Aim 1 — Please copy out the rows below line for line, beginning at the first row and stopping after the line that contains "(x=530, y=82)".

Text to read —
——
Plastic Coating and Bullet Size

Dimner

Named Man
In the "Elvis 61 grain" Ian mentioned something that caught my eye:
Stubborn, plastic bore fouling at high velocity and accuracy problems at low velocity together with bore leading are the usual complaints with slicks but it doesn't always happen. I personally think that keeping coated monoliths closer groove diameter than throat entrance diameter is a key point to managing lead and plastic bore fouling. Those who go about the coated cast bullet thing the same way they do conventional lubricated bullets by making them 2, 3, or even 4 thousandths larger than groove diameter nay not have very good results, especially with slicks.
(emphasis is mine)
Caught my eye for two reasons:

1) I'm that guy when doing conventional lubed bullets goes 2-3 thous over groove diameter. It's always worked great for me in 30 cals, therefore that has translated to how I have been approaching my PC bullets for my 223 wylde AR15. Doh!

2) I have been struggling with accuracy with my 223 wylde ar15 load. Chasing variables in the most pathetic, non-scientific manner. So I am trying to get back to basics. Seeing Ian's quote leads me to believe that I am far over the size I should be.

So with that little confession... I get the feeling that there has been more discussion about powder coat bullets and their relationship with bore size or topics on how the PC behaves during it's initial obturation and then path down the barrel. Could someone point me to these threads? Before I make a post about all my attempts and struggles, I would like to read more about PC and how it interacts with the bore. Basically, I have been (wrongly) treating PC as a direct substitute for conventional lube. I need to fill that knowledge gap. How does PC behave from primer strike till exit from the barrel?
——
Supplied entries —
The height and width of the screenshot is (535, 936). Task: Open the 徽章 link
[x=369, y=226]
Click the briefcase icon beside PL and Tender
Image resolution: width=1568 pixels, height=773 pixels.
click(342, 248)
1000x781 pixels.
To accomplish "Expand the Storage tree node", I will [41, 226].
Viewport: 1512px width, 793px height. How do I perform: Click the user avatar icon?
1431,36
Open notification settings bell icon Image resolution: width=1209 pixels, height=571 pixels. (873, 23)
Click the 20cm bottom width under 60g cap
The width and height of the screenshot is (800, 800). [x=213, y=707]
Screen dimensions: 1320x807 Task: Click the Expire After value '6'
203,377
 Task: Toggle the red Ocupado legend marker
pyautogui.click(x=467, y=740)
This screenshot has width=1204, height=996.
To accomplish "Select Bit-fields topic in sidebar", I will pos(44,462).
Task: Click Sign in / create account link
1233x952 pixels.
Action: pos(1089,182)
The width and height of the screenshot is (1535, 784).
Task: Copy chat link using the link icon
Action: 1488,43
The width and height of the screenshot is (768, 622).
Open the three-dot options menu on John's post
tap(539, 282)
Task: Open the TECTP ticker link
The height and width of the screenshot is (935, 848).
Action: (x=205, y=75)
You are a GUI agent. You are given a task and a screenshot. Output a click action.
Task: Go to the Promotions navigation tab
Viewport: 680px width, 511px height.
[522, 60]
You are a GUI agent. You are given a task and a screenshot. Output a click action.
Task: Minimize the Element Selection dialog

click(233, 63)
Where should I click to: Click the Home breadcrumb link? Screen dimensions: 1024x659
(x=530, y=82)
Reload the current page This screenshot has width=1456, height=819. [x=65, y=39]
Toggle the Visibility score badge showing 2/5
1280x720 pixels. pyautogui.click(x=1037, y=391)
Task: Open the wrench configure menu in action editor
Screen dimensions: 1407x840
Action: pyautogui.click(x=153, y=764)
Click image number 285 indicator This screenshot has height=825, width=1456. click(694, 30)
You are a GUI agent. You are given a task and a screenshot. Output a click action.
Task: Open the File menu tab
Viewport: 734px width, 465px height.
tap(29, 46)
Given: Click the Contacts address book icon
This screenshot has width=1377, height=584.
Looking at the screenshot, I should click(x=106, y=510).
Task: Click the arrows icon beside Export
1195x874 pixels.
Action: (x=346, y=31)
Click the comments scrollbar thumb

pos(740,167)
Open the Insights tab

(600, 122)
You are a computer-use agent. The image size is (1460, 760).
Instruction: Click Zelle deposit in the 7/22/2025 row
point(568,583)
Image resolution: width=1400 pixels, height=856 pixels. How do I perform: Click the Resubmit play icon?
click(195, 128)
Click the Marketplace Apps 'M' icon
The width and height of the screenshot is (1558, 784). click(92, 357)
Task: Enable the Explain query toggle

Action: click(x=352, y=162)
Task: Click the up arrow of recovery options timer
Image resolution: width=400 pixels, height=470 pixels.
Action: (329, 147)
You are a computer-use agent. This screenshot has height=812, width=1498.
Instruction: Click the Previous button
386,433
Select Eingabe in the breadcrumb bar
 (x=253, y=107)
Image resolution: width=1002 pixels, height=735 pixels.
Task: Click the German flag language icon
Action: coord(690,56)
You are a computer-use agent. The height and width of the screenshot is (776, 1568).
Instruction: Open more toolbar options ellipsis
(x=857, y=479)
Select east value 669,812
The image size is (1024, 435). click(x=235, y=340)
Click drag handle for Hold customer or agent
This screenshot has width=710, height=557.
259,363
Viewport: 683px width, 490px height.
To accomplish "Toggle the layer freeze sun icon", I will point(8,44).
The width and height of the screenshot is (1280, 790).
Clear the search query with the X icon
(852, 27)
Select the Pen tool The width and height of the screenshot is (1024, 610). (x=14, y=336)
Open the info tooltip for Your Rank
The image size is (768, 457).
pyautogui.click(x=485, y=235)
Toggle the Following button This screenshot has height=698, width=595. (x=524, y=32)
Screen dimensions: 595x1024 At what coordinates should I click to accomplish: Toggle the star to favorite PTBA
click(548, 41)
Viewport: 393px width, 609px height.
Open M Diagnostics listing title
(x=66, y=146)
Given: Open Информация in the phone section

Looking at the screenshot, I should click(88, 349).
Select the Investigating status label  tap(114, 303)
——
Aim 2 — In the forum post on plastic coating and bullet size, how far over groove diameter does the writer usually size conventional lubed bullets?

Correct output 1 —
The height and width of the screenshot is (535, 936). Task: Open the 徽章 link
[x=369, y=226]
Click the briefcase icon beside PL and Tender
Image resolution: width=1568 pixels, height=773 pixels.
click(342, 248)
1000x781 pixels.
To accomplish "Expand the Storage tree node", I will [41, 226].
Viewport: 1512px width, 793px height. How do I perform: Click the user avatar icon?
1431,36
Open notification settings bell icon Image resolution: width=1209 pixels, height=571 pixels. (873, 23)
Click the 20cm bottom width under 60g cap
The width and height of the screenshot is (800, 800). [x=213, y=707]
Screen dimensions: 1320x807 Task: Click the Expire After value '6'
203,377
 Task: Toggle the red Ocupado legend marker
pyautogui.click(x=467, y=740)
This screenshot has width=1204, height=996.
To accomplish "Select Bit-fields topic in sidebar", I will pos(44,462).
Task: Click Sign in / create account link
1233x952 pixels.
Action: pos(1089,182)
The width and height of the screenshot is (1535, 784).
Task: Copy chat link using the link icon
Action: 1488,43
The width and height of the screenshot is (768, 622).
Open the three-dot options menu on John's post
tap(539, 282)
Task: Open the TECTP ticker link
The height and width of the screenshot is (935, 848).
Action: (x=205, y=75)
You are a GUI agent. You are given a task and a screenshot. Output a click action.
Task: Go to the Promotions navigation tab
Viewport: 680px width, 511px height.
[522, 60]
You are a GUI agent. You are given a task and a screenshot. Output a click action.
Task: Minimize the Element Selection dialog

click(233, 63)
Where should I click to: Click the Home breadcrumb link? Screen dimensions: 1024x659
(x=530, y=82)

Correct output 2 — 2-3 thousandths over groove diameter.